By Chinwendu Obienyi
FBN Holdings Plc, FCMB and eight other banks quoted on the Nigerian Stock Exchange (NSE) spent a total of about N12.2 billion on travels in the financial year ended December 31, 2020.
Daily Sun analysis of the banks’ financial statement in the year under review shows that this represents a 38.7 per cent drop from the N19.8 billion spent over the same period in 2019, and much lower than the N22.56 billion recorded in 2018.
The eight others whose travel expenditures were analysed include; GTBank, Zenith Bank, United Bank of Africa (UBA), Union Bank of Nigeria (UBN), Fidelity Bank Plc, Wema Bank, Stanbic IBTC, and Sterling Bank Plc.
Highlights obtained from their 2020 financial statements revealed that of all the banks, UBA incurred the most on travels last year with N4.94 billion as against N7.06 billion in 2019. FBN Holdings was next with N3.67 billion as against N6.78 billion in 2019, Zenith Bank spent N1.882 billion in 2020 as against N2.751 billion in 2019 while Fidelity Bank spent the least on travels in 2020, compared with its competitors, recording N217 million in 2020.

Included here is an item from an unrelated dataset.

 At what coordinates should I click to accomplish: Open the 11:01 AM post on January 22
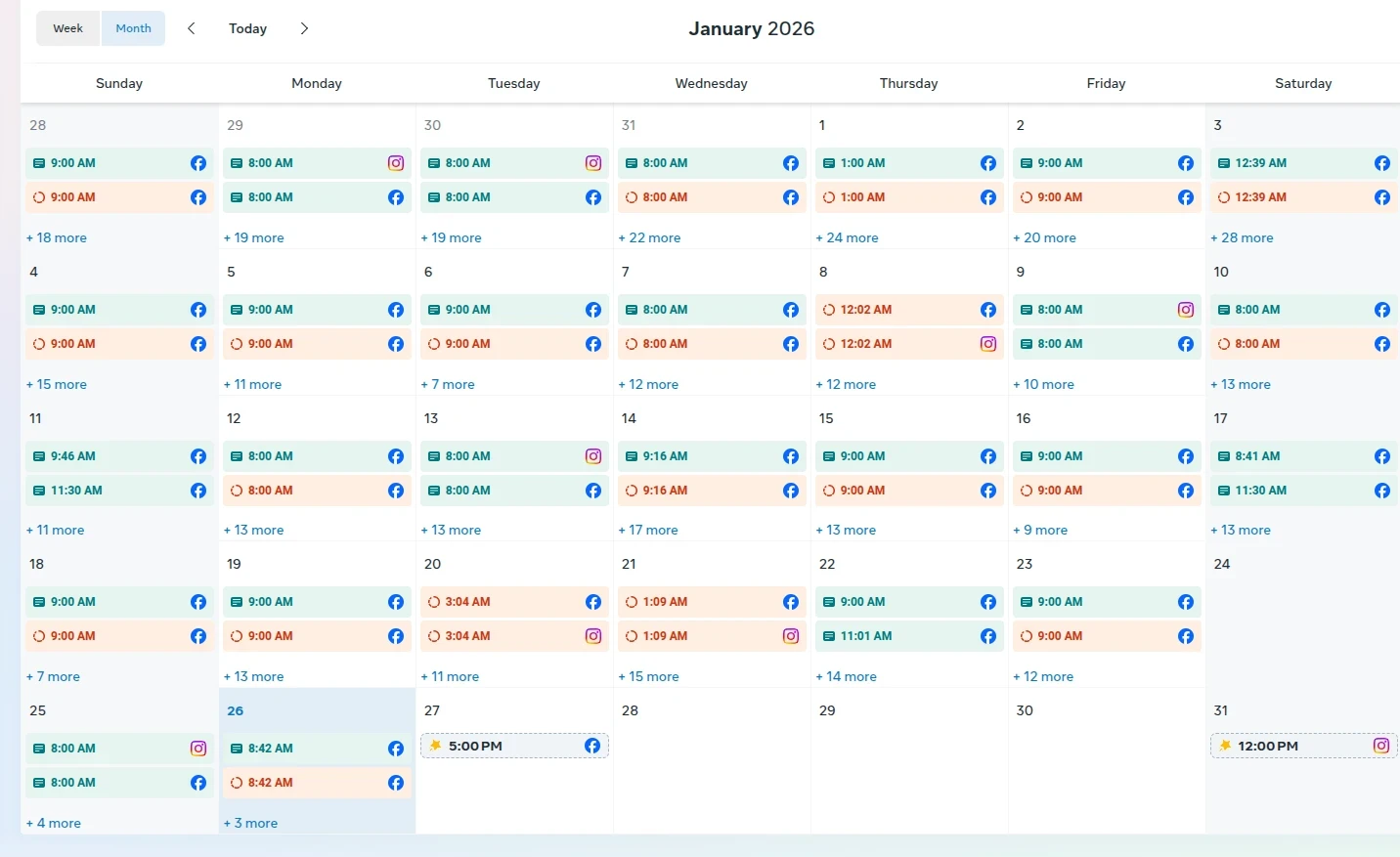[x=895, y=636]
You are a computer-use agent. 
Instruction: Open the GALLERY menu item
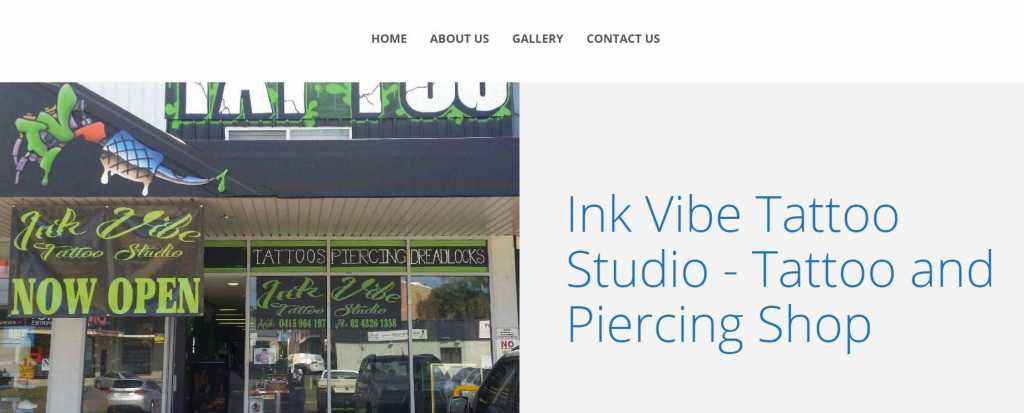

According to information obtained from GTBank’s audited financial statement for full-year 2020, about N287 million was spent on travels in 2020. The amount is less than the N726 million, which the bank incurred for the same purpose in 2019, and the N727 million in 2018.
The travel costs of Stanbic IBTC stood at N676 million in 2020 as against N1.73 billion in 2019 while UBN recorded a low travel expense in 2020 with a travel spend of N514 million against the N518 million incurred in 2019 and N1.136 billion in 2018.

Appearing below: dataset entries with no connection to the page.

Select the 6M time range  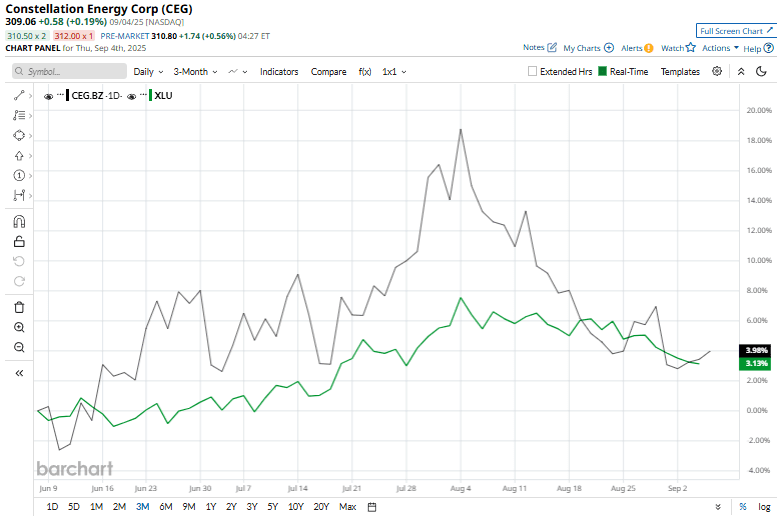(165, 507)
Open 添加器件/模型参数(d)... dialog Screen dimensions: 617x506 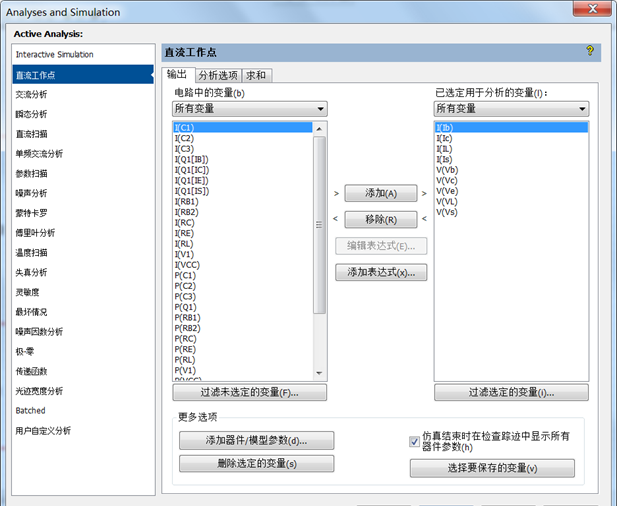pos(256,440)
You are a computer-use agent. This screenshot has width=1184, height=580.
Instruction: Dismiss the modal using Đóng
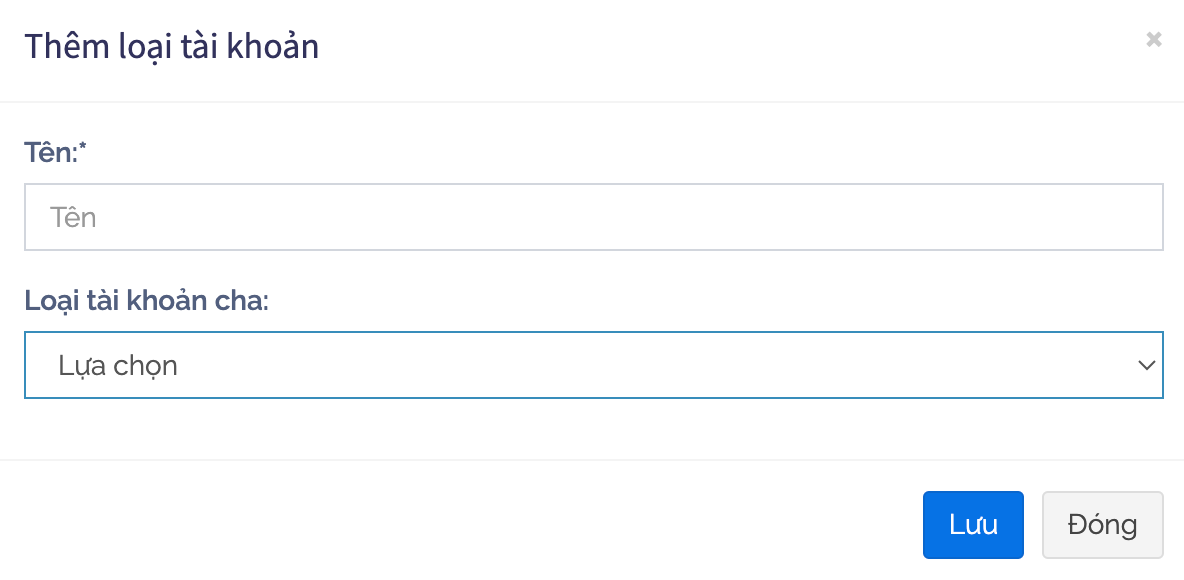click(x=1102, y=524)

This means that the banks spent N12.2 billion in 2020 and according to analysts at Nairametrics, the drop could be attributed to the lockdown imposed by the Federal Government due to the COVID-19 pandemic which hit the nation in February 2020.
They further argued that the development forced most businesses, including banks, to switch to virtual operations in compliance with the government’s sit-at-home directive.

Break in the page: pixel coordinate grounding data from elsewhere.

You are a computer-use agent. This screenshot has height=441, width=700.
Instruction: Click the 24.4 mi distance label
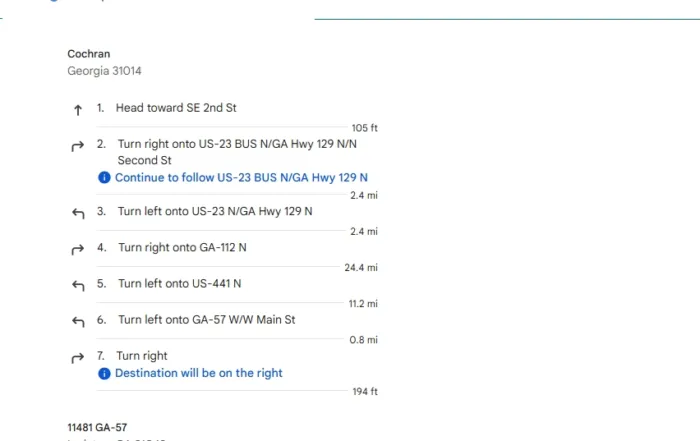pyautogui.click(x=361, y=268)
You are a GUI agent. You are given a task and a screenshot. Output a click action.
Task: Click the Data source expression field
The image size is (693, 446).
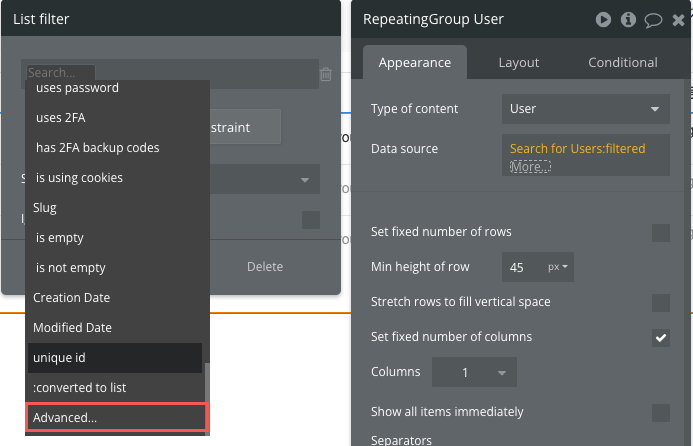click(585, 156)
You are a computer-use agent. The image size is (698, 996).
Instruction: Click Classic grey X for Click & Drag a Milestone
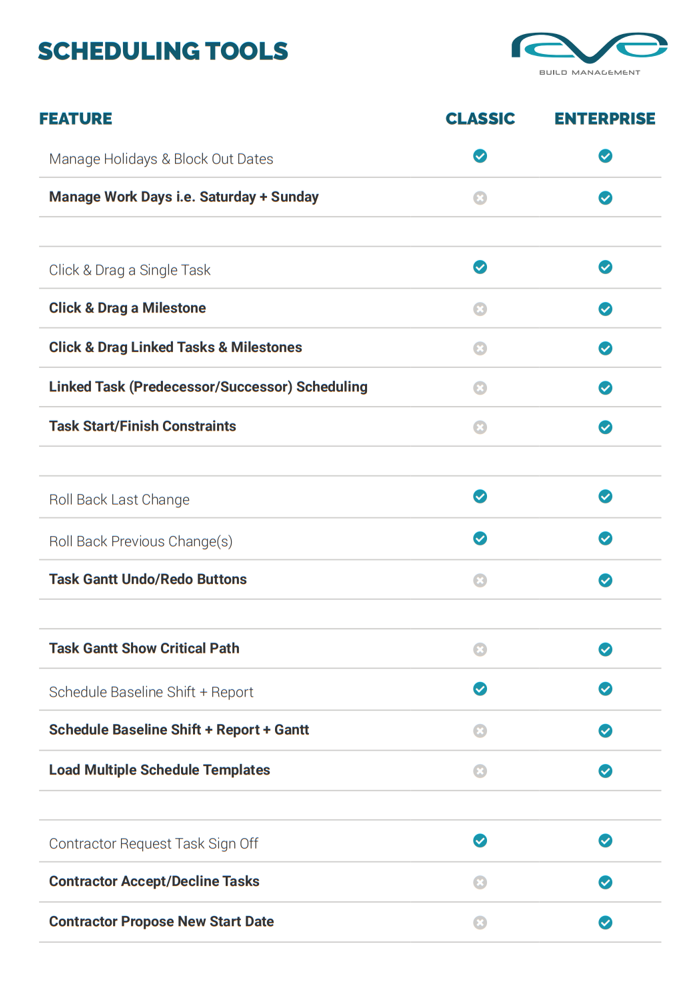pyautogui.click(x=480, y=309)
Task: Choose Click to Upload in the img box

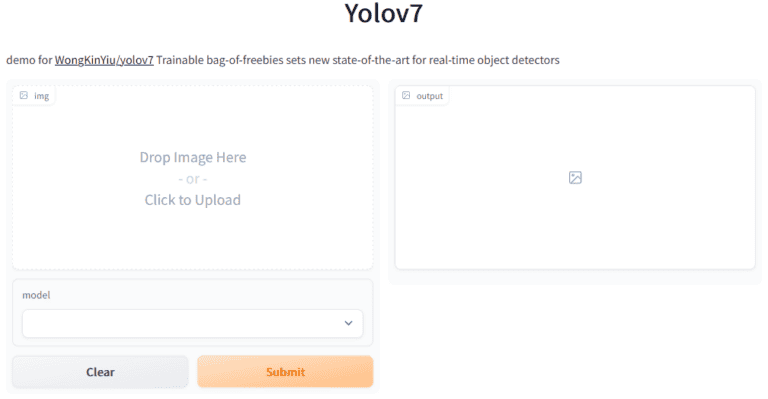Action: click(x=192, y=200)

The lull was not limited to the travel expenses of the banks alone as it also took a toll on the revenue of airlines and aviation handling firms.
The pandemic, which warranted nationwide lockdown measures, had adverse effects on businesses (the banking sector included) and the economy as a whole. Many financial institutions, especially in commercial cities, were forced to suspend operations, resulting in job losses and salary cuts.
As financial services were not categorised by the government as essential services, the comparatively large drop in bank travel expenses was not unexpected.